Constituency business
County
Date Candidate Votes
16 Mar. 1640 SIR ROBERT CRANE
RICHARD PEPYS
26 Oct. 1640 SIR ROBERT CRANE
SIR SIMONDS D’EWES
Brampton Gurdon†
c. Sept. 1645 BRAMPTON GURDON vice Crane, deceased
10 July 1654 JOHN FOTHERGILL
c. Aug. 1656 JOHN FOTHERGILL
14 Jan. 1659 SAMUEL HASELL
JOHN FOTHERGILL
Main Article

In the seventeenth century the River Stour was still one of the major trade routes within England. For several centuries much of the cloth which supported the economy of south Suffolk and north Essex had travelled down-river to Harwich to be shipped across to the lucrative export markets on the continent. Located where the river was crossed by the main road running south from Bury St Edmunds to Chelmsford (and on to London), Sudbury could hardly fail to prosper while this trade remained profitable. There was no larger town upstream of Harwich and Manningtree. Although competition from continental draperies had seriously eroded England’s commercial advantage by the seventeenth century, Sudbury, by diversifying the types of cloth it produced, may have had greater success than some other towns in staving off the worst effects of this long-term decline in the English cloth trade.

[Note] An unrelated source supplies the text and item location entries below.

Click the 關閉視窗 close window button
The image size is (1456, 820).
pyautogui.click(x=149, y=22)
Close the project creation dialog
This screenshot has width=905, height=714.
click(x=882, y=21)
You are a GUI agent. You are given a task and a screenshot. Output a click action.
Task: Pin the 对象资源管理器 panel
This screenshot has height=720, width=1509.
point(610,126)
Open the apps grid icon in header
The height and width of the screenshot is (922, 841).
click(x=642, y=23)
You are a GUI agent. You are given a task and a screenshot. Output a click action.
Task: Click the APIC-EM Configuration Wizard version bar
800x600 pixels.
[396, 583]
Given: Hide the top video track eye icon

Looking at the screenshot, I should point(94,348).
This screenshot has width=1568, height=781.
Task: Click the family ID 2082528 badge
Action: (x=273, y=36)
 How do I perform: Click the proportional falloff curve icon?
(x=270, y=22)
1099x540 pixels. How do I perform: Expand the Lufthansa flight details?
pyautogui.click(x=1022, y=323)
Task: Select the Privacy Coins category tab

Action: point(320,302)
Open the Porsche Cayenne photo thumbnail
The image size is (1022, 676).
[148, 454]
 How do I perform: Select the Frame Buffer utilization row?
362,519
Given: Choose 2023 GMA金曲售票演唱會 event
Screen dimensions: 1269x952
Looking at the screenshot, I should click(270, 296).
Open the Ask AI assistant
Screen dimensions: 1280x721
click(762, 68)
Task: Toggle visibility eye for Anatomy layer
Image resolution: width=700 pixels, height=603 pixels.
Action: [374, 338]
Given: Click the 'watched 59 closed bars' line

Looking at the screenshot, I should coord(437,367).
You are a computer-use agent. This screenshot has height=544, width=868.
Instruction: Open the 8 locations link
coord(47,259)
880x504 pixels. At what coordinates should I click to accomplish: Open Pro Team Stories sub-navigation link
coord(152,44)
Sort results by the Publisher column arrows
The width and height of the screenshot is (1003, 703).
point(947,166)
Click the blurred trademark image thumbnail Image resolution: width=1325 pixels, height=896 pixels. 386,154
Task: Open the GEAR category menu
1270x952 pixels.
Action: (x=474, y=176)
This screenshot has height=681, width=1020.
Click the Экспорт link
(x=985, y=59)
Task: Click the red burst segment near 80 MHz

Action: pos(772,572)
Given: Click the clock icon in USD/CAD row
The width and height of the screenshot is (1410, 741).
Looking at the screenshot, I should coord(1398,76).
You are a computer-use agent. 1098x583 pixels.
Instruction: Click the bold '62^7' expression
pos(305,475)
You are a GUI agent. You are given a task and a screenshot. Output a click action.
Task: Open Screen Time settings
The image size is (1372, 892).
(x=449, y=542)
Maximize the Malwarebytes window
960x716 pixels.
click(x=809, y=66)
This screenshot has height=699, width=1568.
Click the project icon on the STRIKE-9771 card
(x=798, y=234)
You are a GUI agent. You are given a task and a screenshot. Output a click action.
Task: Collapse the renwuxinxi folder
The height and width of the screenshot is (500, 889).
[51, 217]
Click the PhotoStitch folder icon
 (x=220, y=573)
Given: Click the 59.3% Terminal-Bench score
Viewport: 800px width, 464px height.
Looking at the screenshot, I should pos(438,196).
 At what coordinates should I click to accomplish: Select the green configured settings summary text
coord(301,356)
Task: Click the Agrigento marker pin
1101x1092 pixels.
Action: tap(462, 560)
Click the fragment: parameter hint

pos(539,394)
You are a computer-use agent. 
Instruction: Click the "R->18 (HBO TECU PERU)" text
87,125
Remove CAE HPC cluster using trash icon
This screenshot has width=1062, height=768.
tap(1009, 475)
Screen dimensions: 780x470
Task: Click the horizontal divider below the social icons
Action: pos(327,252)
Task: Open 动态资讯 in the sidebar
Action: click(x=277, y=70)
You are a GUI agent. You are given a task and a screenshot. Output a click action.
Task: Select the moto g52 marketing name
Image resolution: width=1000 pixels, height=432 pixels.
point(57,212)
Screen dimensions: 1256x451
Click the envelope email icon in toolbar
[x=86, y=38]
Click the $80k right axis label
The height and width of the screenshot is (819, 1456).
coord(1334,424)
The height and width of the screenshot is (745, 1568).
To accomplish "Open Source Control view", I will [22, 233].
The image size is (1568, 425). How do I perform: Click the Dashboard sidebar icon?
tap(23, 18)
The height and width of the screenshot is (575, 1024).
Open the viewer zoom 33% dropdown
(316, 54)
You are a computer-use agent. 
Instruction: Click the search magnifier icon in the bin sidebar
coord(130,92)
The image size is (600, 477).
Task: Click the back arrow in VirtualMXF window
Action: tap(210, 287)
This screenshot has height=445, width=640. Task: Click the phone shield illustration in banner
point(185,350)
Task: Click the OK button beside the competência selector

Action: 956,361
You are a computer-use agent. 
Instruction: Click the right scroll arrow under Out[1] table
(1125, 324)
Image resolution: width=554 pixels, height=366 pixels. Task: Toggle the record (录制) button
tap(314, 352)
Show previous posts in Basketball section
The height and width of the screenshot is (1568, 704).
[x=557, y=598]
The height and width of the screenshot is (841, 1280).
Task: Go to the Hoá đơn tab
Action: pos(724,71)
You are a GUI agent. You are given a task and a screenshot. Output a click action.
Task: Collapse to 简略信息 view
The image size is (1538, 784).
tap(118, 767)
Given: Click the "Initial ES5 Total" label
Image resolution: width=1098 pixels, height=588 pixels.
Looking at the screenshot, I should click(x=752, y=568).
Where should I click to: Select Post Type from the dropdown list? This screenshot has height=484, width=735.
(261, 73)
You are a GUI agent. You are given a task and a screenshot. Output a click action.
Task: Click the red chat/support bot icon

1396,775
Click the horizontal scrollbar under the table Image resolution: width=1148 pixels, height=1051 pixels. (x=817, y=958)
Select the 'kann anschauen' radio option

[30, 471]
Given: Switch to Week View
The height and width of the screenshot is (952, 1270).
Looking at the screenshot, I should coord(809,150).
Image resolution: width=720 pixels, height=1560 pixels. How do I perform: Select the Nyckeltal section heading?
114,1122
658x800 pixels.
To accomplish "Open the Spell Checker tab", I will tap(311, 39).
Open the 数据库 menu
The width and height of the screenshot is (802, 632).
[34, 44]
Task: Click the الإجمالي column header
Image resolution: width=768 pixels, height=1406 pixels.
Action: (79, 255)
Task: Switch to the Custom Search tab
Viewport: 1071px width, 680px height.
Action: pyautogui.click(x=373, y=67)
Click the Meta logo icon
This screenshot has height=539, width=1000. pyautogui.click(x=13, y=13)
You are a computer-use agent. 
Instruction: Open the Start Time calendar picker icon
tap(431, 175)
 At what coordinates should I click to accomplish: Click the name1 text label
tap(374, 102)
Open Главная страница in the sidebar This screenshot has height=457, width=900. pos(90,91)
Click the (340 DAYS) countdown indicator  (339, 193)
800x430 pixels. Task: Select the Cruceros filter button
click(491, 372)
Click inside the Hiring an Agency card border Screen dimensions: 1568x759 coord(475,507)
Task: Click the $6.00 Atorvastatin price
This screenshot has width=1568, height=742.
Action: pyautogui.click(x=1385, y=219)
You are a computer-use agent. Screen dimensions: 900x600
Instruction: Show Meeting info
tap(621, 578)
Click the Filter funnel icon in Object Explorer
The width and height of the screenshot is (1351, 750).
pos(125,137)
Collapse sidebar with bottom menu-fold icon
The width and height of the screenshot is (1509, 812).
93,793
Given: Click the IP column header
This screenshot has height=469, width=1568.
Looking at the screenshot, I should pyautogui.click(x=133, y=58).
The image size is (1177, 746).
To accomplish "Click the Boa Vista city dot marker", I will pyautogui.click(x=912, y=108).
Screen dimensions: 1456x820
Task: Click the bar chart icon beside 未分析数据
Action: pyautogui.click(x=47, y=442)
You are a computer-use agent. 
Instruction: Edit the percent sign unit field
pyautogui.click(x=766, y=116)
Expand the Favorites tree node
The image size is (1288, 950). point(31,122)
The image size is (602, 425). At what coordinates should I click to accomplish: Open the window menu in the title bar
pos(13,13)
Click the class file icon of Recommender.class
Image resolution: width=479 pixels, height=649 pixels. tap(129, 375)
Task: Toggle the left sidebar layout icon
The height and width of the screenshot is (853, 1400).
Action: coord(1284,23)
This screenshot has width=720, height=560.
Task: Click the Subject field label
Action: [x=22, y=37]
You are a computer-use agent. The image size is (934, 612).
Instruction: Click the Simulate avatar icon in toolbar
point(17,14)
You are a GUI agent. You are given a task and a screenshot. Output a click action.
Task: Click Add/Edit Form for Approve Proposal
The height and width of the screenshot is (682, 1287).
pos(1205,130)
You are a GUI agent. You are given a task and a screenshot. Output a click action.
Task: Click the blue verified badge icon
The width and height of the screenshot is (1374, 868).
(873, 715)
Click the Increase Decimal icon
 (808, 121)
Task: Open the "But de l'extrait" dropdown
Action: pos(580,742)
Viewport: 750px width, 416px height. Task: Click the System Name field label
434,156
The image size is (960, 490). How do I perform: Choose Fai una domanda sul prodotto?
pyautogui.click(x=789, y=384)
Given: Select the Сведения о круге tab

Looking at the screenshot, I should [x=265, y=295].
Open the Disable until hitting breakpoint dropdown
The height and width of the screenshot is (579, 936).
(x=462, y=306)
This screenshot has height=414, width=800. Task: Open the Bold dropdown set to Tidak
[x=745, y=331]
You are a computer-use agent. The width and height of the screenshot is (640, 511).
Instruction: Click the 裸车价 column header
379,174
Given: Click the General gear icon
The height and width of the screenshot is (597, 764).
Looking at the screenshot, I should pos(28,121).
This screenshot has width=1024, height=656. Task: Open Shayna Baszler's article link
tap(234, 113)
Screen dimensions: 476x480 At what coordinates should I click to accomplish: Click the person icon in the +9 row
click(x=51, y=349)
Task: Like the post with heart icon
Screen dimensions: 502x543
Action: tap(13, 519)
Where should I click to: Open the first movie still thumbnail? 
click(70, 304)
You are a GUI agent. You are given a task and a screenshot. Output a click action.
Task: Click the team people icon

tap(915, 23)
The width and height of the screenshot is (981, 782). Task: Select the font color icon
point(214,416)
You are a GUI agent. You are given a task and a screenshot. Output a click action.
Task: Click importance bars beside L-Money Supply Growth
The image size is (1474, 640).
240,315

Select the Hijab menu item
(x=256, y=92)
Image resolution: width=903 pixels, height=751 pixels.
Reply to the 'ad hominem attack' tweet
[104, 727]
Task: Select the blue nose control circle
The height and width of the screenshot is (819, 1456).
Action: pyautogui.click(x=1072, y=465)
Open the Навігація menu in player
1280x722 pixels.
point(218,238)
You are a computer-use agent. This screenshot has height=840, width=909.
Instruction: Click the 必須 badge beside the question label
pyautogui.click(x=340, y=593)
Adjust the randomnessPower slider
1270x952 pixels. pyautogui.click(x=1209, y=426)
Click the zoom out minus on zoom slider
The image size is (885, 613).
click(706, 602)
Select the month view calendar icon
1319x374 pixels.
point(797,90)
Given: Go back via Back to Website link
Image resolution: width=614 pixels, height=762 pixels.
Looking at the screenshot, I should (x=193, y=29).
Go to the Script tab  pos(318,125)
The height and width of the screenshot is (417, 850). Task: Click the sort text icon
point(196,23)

Incorporated by Queen Mary in 1554 and enfranchised by Queen Elizabeth, the town had first returned MPs to the Parliament of 1559.1 Suff. RO (Bury), EE501/1/6. Since then the right of election had always been exercised by its corporation, comprising a mayor, six aldermen and 24 chief burgesses. The honor of Clare, which formed part of the duchy of Lancaster, lay to the west of the town, and, at the time of enfranchisement, it might have been thought that the crown would therefore gain a strong electoral interest in the borough. Nevertheless, in subsequent decades no clear pattern as to the rights of the duchy in the nomination of MPs was established, although at times there seems to have been an understanding that the steward of the honor should at least be consulted. In any case, what influence the duchy might have had was much reduced in 1610, when its manorial properties within the town were sold off to one of the local landowners, Sir Robert Crane*.2 Copinger, Manors of Suff. i. 234-5. By this sale Crane gained an electoral interest which would remain dominant until his death in 1643 and which allowed him to sit for the town in six of the eight Parliaments between 1620 and 1640. Possible rival interests included the Gurdons and the Barnardistons, both of whom had provided Sudbury with MPs on occasions during the 1620s.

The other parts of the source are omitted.